In This Article I Will Discuss The Following
- Future Opportunities For Uber
- Risks To Uber
- Key Players
- Overlooked Key Insights
Based out of San Francisco, UBER is a ride sharing network service, pairing drivers with riders. The company has largely taken hold of this disruptive opportunity and has operations in 785 metropolitan areas globally. Uber has since began to stretch its operations into new opportunities such as food delivery and autonomous driving. It is largely argued that these key pieces of Ubers offering are the backing behind their valuation. Although Uber initially was able to leverage the upper hand in this new transportation service strategy, competition has been close behind. With companies such as LYFT finding success in the field and UBER facing many media nightmares, investors are questioning their ability to attain profitability and return value to shareholders.
Future Opportunities For Uber
Let’s take a step back from the negative aspects surrounding UBER and take a look at the exciting opportunities they are attempting to scale. Uber has largely relied on its differentiation from LYFT and market share to support its massive valuation. Uber Is the second largest “Unicorn” in the world and is largely valued on innovative approaches they are cultivating. “Uber eats” is a key component of Ubers portfolio, utilizing their driver network to deliver food to those who wish to stay at home. Uber Is able to leverage this service due to their massive reach inherent with being in operations in 785 metropolitan areas globally. Although this has brought them success, many risks are rising to this approach with the likes of “Grubhub” etc. As the space gets more crowded, one would expect Uber to take the typical “M&A” (mergers and acquisitions ) approach commonly found among the tech industry. This strategy may be threatened if Uber continues to run the loss they have historically.

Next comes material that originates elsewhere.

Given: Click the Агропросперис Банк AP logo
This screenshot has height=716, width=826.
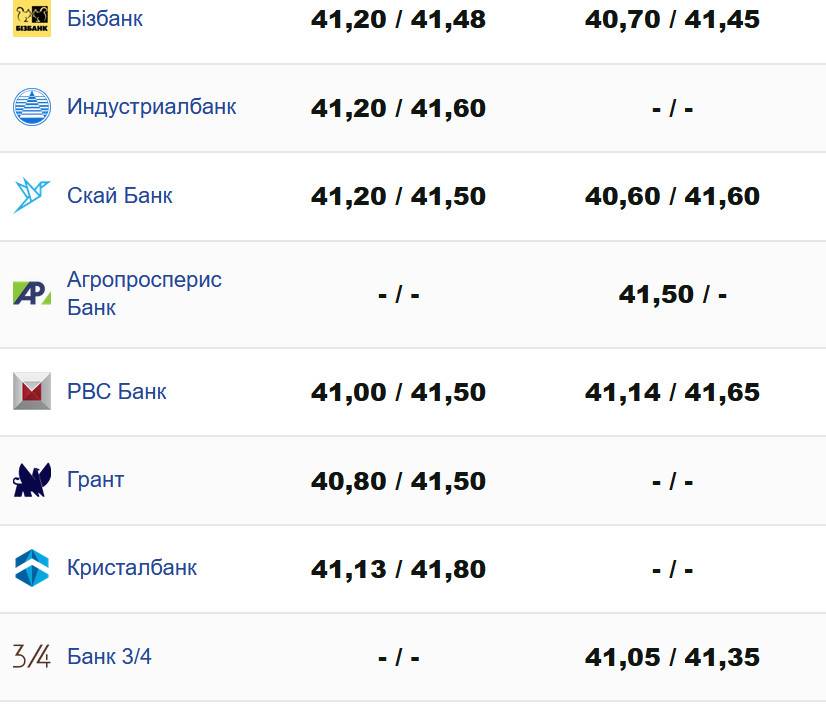Looking at the screenshot, I should 32,293.
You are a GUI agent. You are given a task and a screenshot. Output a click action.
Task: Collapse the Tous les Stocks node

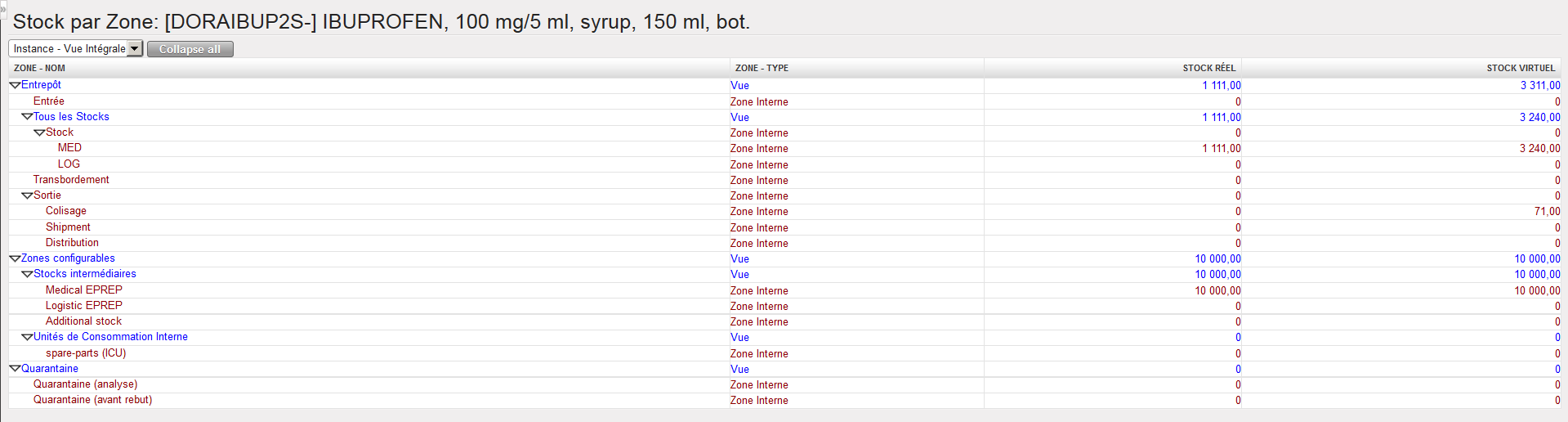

Uber has begun heavily investing in the exciting autonomous vehicle opportunity. If this is scaled properly, it may place Uber in a much more admirable financial position. Although this new field has many investors excited and is largely a key component in their valuation, the research underway hasn’t been free of headwinds. In March of 2018 one of Ubers self driving vehicles struck and killed a pedestrian. While this new field presents a great deal of opportunity, Uber has a lot left to prove in their viability to take hold of the new field.
Risks To Uber
While Uber has attained an impressive portion of market share in this new opportunity, they have done so with their fair share of bad press. 2014 is a starting point in the scandals. In this year Emil Michael (Uber exec) was reported to have disclosed to BuzzFeed (in what he had thought was off record) that he had plans of spending millions to spread dirt on critical journalists. The firm was also said to have begun a strategy of covering up alleged rapes committed by Uber drivers. The theme continued in 2017. This year saw consumers taking to social media with the #deleteuber campaign. This campaign resulted in hundreds of thousands of users deleting the platform within days, allowing Lyft to further their reach in the market. Soon after fielding this fiasco, Uber was faced with high profile lawsuits on allegations that the firm had developed a tool to evade and deceive authorities. In addition to all this bad news, Susan Fowler (an ex employee) wrote in regards to her early experiences at Uber. She is said to have been propositioned by her manager which led to her complaining to HR. HR told Susan to take another job in a different department or potentially face a poor performance review. The boss in this story wasn’t disciplined and she soon found similar stories among fellow female employees at Uber. There’s several other stories here, but the point remains; can Uber shake this tradition of bad news? Historically investors would be wise in remaining skeptical of that feasibility.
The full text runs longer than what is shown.